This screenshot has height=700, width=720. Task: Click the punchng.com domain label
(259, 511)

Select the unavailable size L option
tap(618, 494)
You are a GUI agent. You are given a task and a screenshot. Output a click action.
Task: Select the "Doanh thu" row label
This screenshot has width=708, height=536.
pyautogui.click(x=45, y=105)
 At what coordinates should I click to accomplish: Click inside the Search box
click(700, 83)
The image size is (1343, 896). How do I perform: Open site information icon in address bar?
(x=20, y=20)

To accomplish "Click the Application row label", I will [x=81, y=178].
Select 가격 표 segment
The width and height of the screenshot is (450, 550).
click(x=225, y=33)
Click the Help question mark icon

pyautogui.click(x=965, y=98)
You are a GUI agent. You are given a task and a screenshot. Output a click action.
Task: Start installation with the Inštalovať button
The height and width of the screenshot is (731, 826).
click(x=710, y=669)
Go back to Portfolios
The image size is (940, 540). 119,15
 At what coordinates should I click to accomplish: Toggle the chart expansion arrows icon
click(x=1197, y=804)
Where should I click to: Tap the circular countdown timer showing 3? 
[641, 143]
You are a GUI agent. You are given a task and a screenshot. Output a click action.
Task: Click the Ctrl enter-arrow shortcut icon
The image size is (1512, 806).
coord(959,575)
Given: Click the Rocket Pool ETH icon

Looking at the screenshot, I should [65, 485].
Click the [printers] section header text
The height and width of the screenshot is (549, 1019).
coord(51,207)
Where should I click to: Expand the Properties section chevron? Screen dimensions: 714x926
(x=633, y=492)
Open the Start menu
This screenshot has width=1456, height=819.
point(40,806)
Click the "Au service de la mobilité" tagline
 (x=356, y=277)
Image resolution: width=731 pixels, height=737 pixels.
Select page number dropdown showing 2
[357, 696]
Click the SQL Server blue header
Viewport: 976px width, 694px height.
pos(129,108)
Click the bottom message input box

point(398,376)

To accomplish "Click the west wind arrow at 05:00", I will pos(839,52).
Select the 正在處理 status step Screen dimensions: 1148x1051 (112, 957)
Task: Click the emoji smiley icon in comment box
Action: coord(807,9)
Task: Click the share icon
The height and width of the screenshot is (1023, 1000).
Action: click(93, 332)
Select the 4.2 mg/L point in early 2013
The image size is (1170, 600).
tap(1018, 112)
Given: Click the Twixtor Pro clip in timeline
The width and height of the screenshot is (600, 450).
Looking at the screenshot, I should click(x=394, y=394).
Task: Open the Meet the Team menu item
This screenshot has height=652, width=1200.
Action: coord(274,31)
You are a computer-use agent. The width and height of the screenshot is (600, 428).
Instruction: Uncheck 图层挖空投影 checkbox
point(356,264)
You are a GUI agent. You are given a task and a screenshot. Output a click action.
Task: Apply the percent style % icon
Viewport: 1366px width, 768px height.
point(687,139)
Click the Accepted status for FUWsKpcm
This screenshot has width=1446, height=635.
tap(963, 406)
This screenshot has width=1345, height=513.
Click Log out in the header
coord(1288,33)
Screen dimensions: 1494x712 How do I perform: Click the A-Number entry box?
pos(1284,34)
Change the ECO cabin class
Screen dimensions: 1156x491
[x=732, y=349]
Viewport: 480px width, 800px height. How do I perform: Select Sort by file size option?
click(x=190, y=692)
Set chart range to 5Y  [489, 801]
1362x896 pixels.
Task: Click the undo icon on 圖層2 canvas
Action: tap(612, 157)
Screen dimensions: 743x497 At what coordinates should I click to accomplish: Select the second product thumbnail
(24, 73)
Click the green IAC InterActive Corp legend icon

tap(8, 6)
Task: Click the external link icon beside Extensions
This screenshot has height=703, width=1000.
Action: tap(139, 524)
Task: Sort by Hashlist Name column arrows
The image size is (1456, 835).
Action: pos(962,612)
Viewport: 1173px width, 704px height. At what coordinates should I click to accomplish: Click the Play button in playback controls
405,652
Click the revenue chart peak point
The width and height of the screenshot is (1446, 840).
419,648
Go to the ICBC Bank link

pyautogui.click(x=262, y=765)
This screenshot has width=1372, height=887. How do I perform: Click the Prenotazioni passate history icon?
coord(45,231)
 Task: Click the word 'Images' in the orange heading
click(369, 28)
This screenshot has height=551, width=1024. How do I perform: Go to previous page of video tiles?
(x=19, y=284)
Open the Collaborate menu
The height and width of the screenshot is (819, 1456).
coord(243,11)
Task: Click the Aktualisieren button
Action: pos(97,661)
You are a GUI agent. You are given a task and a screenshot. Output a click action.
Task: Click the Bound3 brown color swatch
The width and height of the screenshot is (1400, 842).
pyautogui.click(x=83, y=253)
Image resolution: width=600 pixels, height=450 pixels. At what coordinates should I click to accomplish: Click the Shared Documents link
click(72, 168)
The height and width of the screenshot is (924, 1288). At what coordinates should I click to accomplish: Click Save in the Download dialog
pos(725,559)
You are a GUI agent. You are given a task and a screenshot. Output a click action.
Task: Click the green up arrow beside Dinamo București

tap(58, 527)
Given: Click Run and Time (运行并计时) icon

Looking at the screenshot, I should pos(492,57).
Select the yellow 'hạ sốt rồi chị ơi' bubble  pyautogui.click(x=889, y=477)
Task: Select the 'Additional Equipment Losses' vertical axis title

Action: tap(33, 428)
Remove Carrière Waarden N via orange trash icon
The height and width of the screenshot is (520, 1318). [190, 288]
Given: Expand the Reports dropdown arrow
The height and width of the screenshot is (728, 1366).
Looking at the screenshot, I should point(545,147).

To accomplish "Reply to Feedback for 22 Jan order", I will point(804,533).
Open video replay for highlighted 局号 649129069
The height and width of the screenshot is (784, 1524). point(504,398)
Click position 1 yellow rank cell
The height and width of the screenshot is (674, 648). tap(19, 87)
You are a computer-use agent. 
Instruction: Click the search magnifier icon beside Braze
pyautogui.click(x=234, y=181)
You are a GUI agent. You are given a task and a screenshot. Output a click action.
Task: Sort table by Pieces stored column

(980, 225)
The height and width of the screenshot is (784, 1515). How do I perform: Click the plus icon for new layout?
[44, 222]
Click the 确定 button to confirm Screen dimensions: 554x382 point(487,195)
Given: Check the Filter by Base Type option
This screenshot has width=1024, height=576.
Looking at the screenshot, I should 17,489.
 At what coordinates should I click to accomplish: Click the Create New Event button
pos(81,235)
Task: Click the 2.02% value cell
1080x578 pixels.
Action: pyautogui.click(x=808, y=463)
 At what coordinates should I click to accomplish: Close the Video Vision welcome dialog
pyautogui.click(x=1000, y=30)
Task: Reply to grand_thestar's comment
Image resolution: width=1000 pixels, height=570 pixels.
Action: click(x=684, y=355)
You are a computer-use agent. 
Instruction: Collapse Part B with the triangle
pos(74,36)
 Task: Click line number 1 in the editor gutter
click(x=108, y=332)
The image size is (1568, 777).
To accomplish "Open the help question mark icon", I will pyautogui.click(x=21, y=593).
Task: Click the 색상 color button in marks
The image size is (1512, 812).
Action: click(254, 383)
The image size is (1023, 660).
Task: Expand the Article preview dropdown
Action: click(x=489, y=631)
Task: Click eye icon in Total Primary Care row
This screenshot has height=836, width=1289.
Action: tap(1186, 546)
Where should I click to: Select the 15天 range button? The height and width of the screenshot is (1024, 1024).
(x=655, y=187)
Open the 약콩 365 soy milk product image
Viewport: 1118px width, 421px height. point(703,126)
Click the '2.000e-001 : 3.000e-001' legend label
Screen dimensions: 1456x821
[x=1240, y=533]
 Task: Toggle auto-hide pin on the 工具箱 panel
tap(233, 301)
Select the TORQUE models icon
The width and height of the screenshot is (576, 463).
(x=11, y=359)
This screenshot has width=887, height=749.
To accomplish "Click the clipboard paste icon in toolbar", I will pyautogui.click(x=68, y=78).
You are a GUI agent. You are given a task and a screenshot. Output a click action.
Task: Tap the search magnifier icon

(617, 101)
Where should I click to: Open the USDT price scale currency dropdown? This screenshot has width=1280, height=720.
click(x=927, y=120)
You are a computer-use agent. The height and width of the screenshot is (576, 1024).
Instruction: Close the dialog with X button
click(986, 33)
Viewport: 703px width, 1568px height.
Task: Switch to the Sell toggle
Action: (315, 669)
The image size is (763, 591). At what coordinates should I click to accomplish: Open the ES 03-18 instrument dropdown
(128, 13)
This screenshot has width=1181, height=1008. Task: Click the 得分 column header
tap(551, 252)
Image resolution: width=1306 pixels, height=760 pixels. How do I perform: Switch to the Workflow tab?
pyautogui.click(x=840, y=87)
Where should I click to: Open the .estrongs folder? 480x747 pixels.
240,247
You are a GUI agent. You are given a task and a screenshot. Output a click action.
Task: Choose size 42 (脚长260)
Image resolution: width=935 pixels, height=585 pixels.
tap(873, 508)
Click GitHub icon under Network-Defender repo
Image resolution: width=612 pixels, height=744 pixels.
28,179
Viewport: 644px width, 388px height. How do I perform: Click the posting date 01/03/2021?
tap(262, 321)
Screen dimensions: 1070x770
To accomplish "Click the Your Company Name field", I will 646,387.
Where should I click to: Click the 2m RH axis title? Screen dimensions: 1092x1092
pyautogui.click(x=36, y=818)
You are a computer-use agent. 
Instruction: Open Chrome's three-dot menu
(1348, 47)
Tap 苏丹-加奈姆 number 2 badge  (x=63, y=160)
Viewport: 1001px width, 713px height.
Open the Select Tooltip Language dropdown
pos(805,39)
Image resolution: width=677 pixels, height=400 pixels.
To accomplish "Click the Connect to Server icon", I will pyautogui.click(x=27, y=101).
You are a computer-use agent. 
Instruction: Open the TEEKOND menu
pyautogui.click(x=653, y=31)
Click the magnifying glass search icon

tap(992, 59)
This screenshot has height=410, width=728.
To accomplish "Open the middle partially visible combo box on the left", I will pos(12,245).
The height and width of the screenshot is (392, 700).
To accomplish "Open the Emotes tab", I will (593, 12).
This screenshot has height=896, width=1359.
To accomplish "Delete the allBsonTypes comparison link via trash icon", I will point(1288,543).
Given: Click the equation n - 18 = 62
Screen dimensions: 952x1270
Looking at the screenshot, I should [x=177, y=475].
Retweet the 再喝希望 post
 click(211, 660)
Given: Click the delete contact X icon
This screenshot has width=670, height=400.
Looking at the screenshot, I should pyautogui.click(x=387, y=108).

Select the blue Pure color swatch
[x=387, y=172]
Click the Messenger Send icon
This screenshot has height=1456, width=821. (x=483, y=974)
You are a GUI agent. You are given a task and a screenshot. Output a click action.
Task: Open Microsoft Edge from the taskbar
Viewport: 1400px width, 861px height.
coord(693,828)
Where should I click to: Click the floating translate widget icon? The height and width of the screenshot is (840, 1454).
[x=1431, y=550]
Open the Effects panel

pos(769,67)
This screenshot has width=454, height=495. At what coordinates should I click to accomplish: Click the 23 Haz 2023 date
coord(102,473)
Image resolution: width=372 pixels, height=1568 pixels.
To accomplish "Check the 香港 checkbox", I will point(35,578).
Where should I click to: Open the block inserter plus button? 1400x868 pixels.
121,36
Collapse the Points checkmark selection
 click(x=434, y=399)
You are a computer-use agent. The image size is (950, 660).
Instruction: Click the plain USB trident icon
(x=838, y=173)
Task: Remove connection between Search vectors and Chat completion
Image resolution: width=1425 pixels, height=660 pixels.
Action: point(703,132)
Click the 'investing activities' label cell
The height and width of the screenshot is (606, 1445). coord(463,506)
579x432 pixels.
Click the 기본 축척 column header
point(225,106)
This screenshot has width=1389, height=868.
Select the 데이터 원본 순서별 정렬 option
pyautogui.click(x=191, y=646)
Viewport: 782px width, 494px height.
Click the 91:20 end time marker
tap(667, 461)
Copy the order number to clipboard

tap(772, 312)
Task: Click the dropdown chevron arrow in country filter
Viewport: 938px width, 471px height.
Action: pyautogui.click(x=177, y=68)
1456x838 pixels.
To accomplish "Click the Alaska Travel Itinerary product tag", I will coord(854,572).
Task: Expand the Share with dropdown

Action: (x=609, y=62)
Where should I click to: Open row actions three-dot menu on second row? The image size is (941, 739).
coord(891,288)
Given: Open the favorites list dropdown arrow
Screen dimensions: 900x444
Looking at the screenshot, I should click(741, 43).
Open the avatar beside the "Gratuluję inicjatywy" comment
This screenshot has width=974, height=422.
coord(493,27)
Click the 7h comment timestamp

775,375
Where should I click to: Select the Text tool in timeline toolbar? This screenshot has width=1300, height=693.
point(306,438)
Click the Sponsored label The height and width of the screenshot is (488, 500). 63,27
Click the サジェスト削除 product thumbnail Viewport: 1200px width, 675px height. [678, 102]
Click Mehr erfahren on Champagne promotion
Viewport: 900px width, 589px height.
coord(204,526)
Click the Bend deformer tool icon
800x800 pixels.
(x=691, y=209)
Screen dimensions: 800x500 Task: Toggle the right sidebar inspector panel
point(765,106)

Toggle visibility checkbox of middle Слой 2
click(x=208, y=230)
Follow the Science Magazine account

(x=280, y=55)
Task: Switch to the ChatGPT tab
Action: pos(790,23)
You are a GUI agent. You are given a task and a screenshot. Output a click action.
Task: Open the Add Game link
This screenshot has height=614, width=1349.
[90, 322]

▶ _WHAT IS BEING ASKED_: Extract every line of the material above that contains the word "middle", matching case exactly, and copy each one in full.

▶ _ANSWER TO THE TASK_:
To accomplish "Open the middle partially visible combo box on the left", I will pos(12,245).
Toggle visibility checkbox of middle Слой 2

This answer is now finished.